Evaluasi Kinerja Mesin Pengering Surya Type Kolektor Pelat Datar Sebagai Pengering Cabai yang Efektif
Keywords:
Pengering tenaga surya, Kolektor pelat datar, Pengering cabai, Efisiensi termal, Laju penghilangan kelembapan
Abstract
Studi ini menyelidiki efektivitas mesin pengering tenaga surya yang memanfaatkan sistem Kolektor Pelat Datar untuk pengeringan cabai. Studi ini bertujuan untuk menilai efisiensi pengering dalam berbagai kondisi lingkungan.
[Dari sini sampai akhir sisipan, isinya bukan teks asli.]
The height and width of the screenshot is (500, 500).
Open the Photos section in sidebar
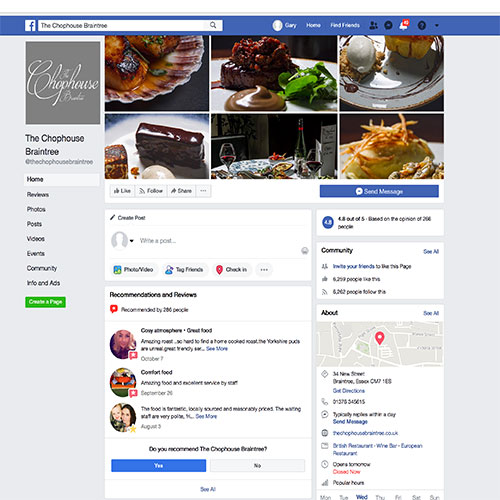36,209
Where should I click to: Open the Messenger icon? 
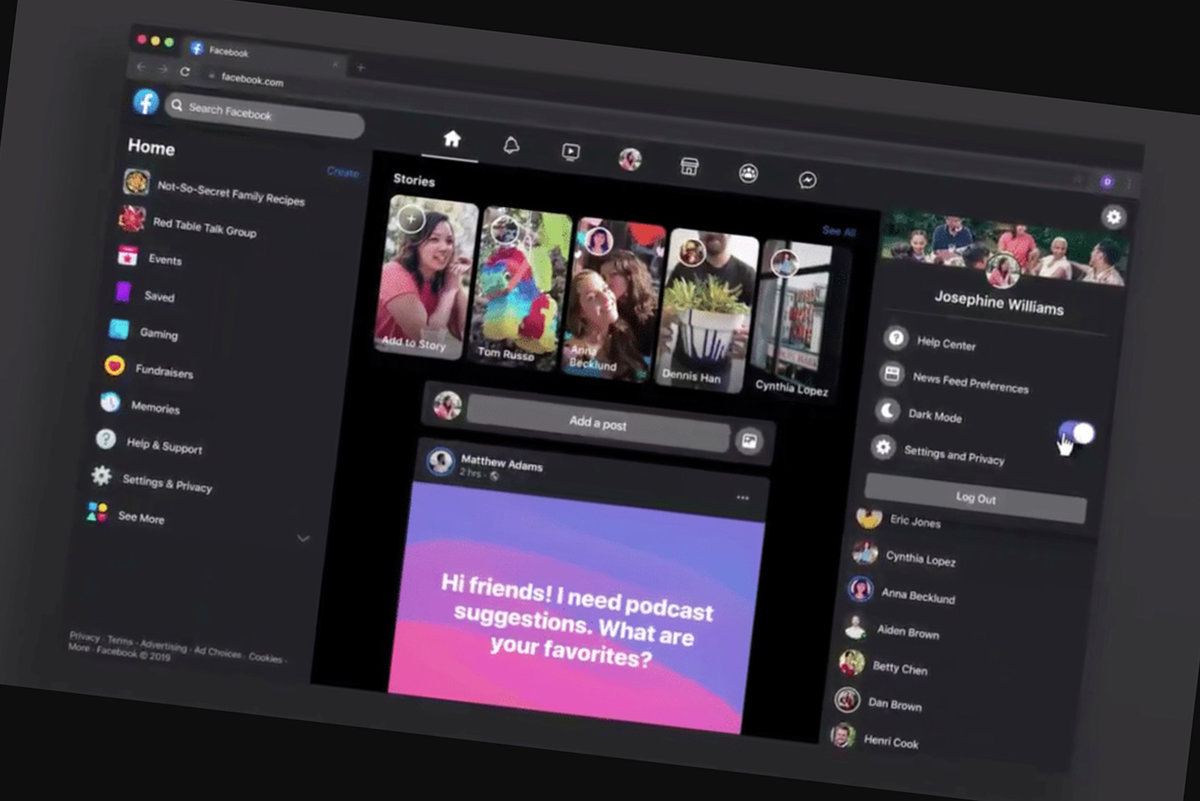[807, 180]
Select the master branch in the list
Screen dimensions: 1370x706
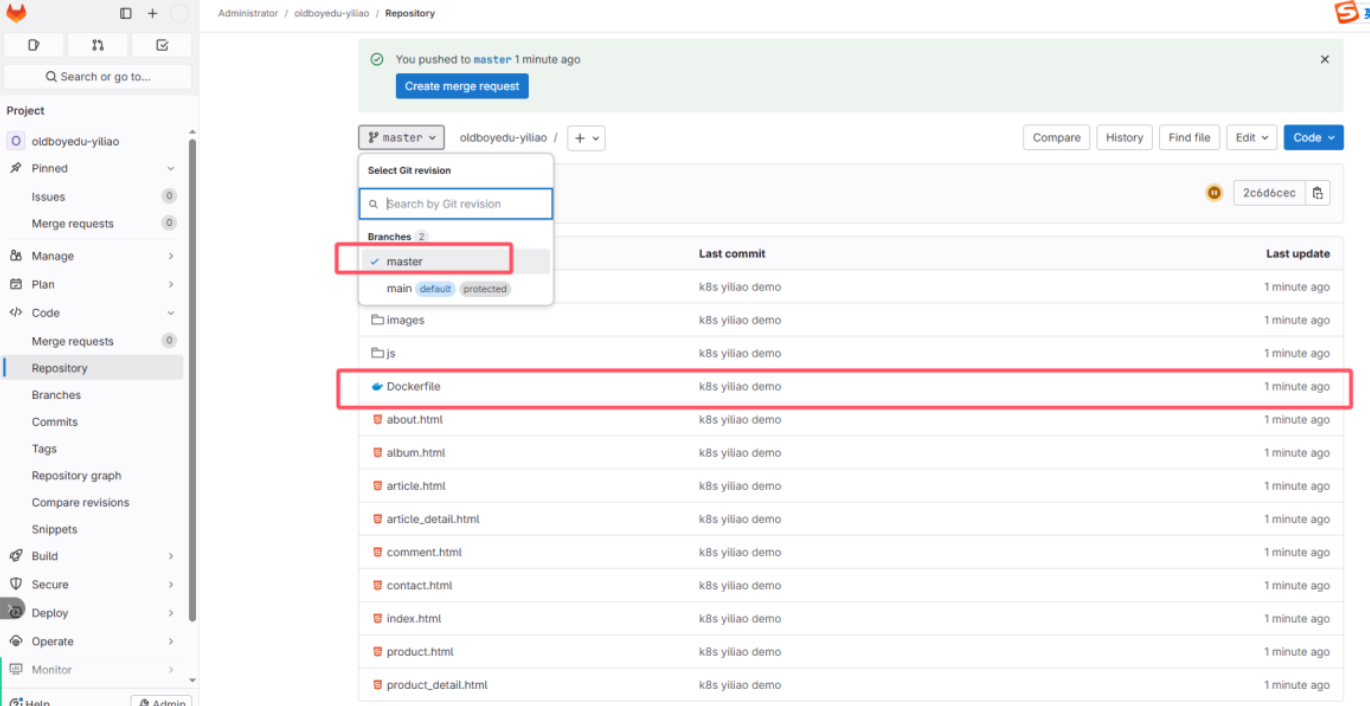tap(405, 261)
Dalam studi ini, bertujuan untuk menilai efisiens dan mengevaluasi kinerja pengering cabai yang memanfaatkan energi matahari dengan sistem kolektor pelat datar Kolektor berukuran 2 meter x 0,8 meter digunakan untuk menangkap energi matahari, yang kemudian dialirkan ke ruang pengeringan berisi tiga rak baja tahan karat. Eksperimen menunjukkan bahwa pengering mampu menghasilkan suhu hingga 80°C. Pengukuran radiasi matahari dan kelembaban menunjukkan hubungan erat antara intensitas matahari siang hari dan kondisi pengeringan yang ideal. Laju pengeringan mengikuti pola tipikal pengeringan tenaga surya, dengan fase awal yang cepat diikuti fase yang lebih lambat. Efisiensi pengering mencapai puncaknya pada siang hari. Hasil ini memvalidasi desain pengering sebagai solusi potensial untuk pengeringan hasil pertanian yang efisien dan berkelanjutan. Penelitian lebih lanjut akan difokuskan pada optimasi desain dan material.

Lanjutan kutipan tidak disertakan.